## What you need to do
Locate the line that contains "myRealPage.com (215, 1201)". Retype it and every line after it to the end of the records, exactly, but not the pictures.
[Excerpted data Boundary: Start]
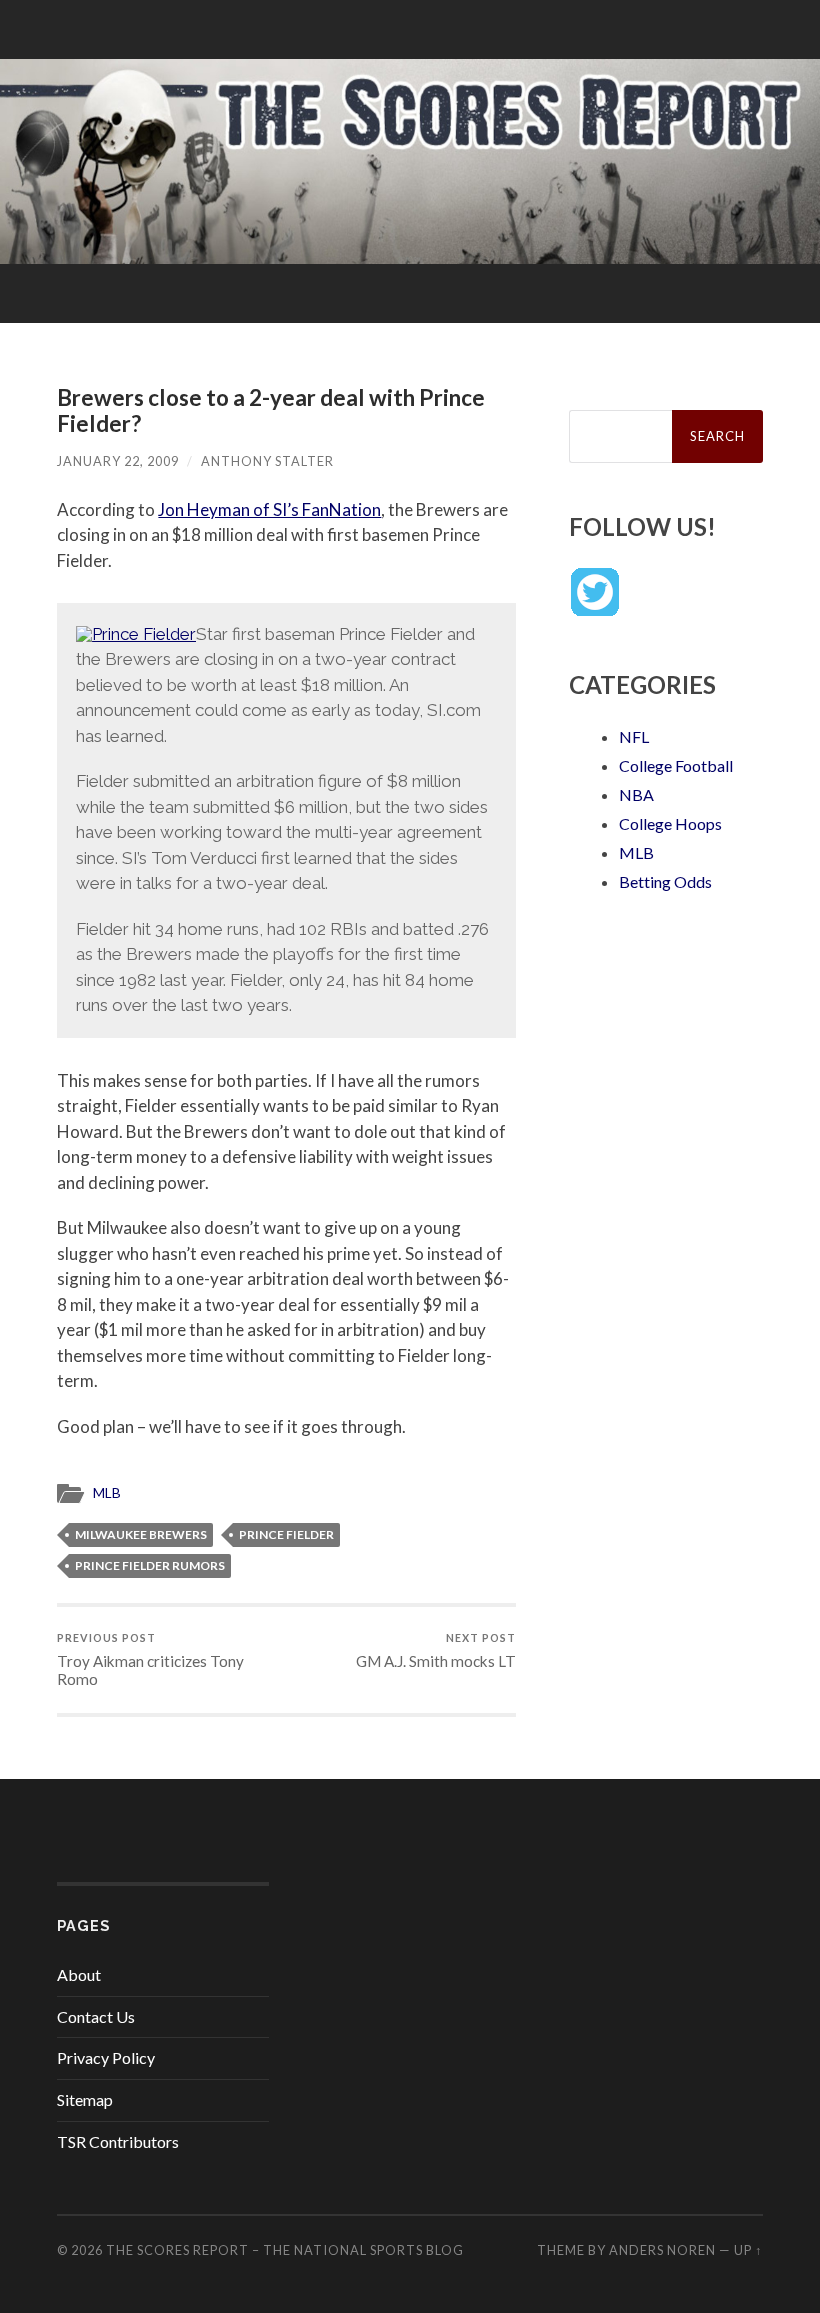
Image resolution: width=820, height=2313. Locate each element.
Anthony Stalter (267, 461)
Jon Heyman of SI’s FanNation (269, 509)
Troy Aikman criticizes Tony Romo (150, 1659)
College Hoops (670, 823)
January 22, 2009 (118, 461)
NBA (636, 794)
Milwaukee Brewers (141, 1534)
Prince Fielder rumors (150, 1565)
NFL (634, 736)
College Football (676, 765)
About (79, 1974)
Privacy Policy (106, 2057)
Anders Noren (662, 2250)
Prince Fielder (286, 1534)
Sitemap (85, 2099)
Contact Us (96, 2016)
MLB (107, 1493)
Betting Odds (665, 881)
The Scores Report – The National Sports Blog (285, 2250)
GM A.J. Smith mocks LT (436, 1650)
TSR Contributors (118, 2141)
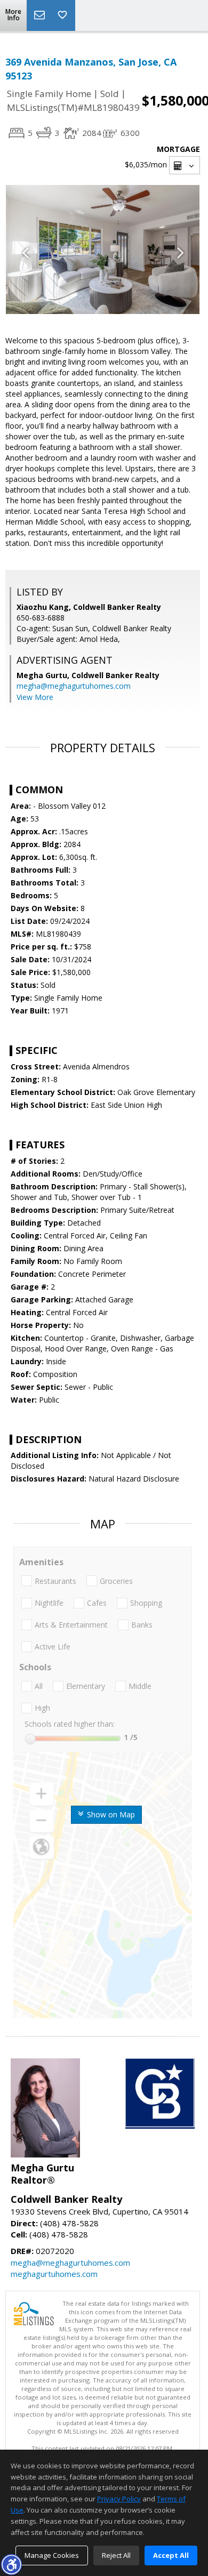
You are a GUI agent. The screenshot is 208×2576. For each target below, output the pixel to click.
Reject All (116, 2555)
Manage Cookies (52, 2555)
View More (35, 697)
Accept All (171, 2555)
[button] (11, 2564)
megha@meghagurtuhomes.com (74, 686)
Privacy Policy (119, 2498)
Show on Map (110, 1814)
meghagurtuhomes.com (54, 2273)
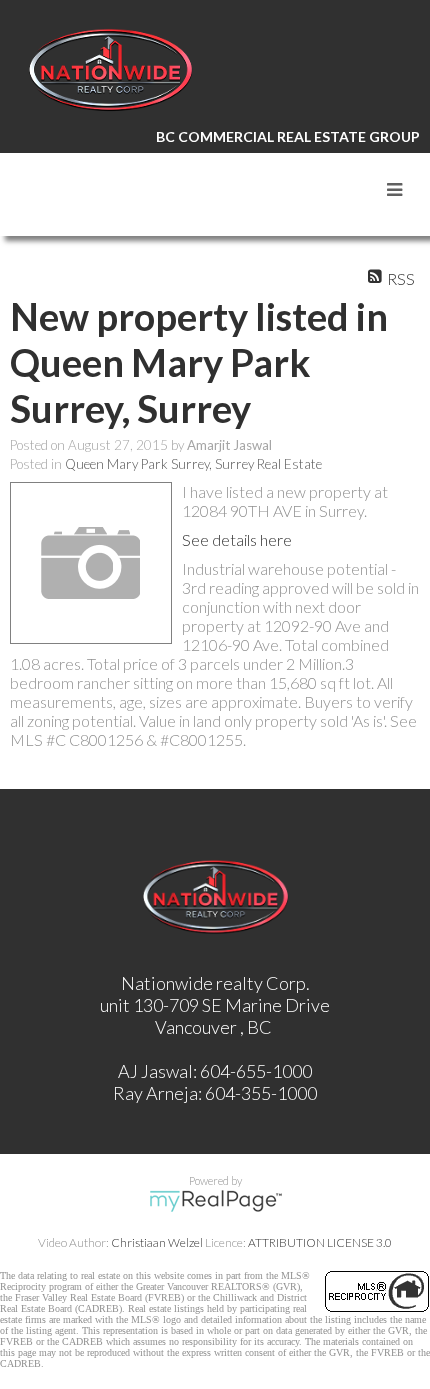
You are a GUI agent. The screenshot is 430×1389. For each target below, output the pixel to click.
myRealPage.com (215, 1201)
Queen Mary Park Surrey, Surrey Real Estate (193, 464)
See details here (237, 539)
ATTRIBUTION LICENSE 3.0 (320, 1242)
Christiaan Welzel (157, 1242)
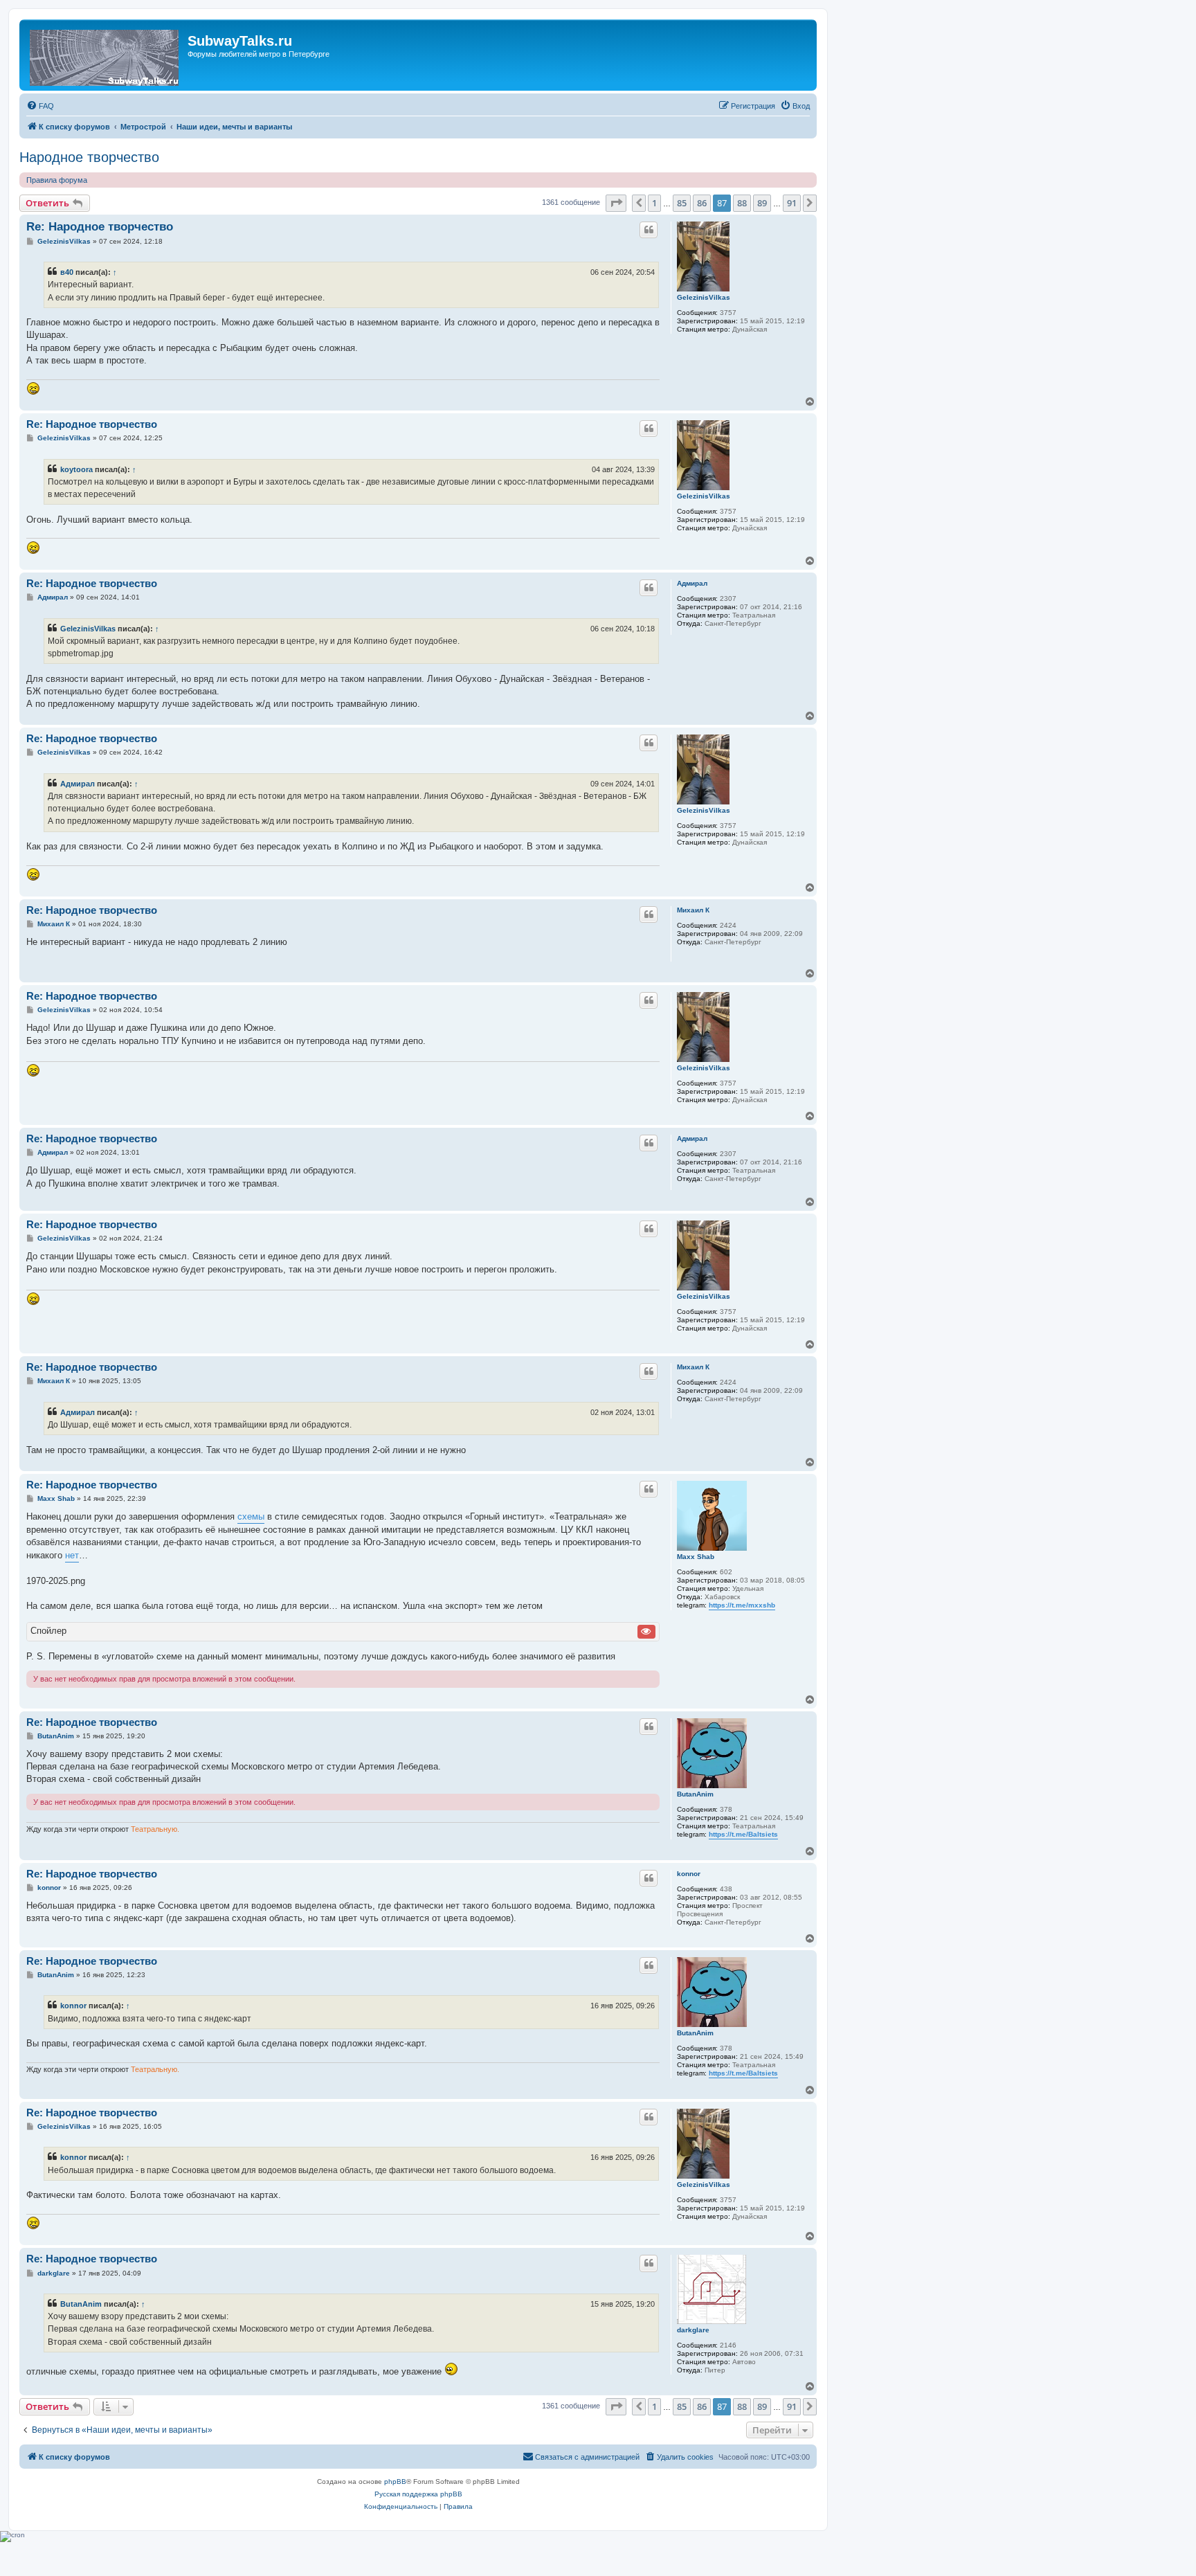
[Excerpted data Boundary: End]
## Result of this exercise
myRealPage.com (215, 1201)
Queen Mary Park Surrey, Surrey Real Estate (193, 464)
See details here (237, 539)
ATTRIBUTION LICENSE 3.0 (320, 1242)
Christiaan Welzel (157, 1242)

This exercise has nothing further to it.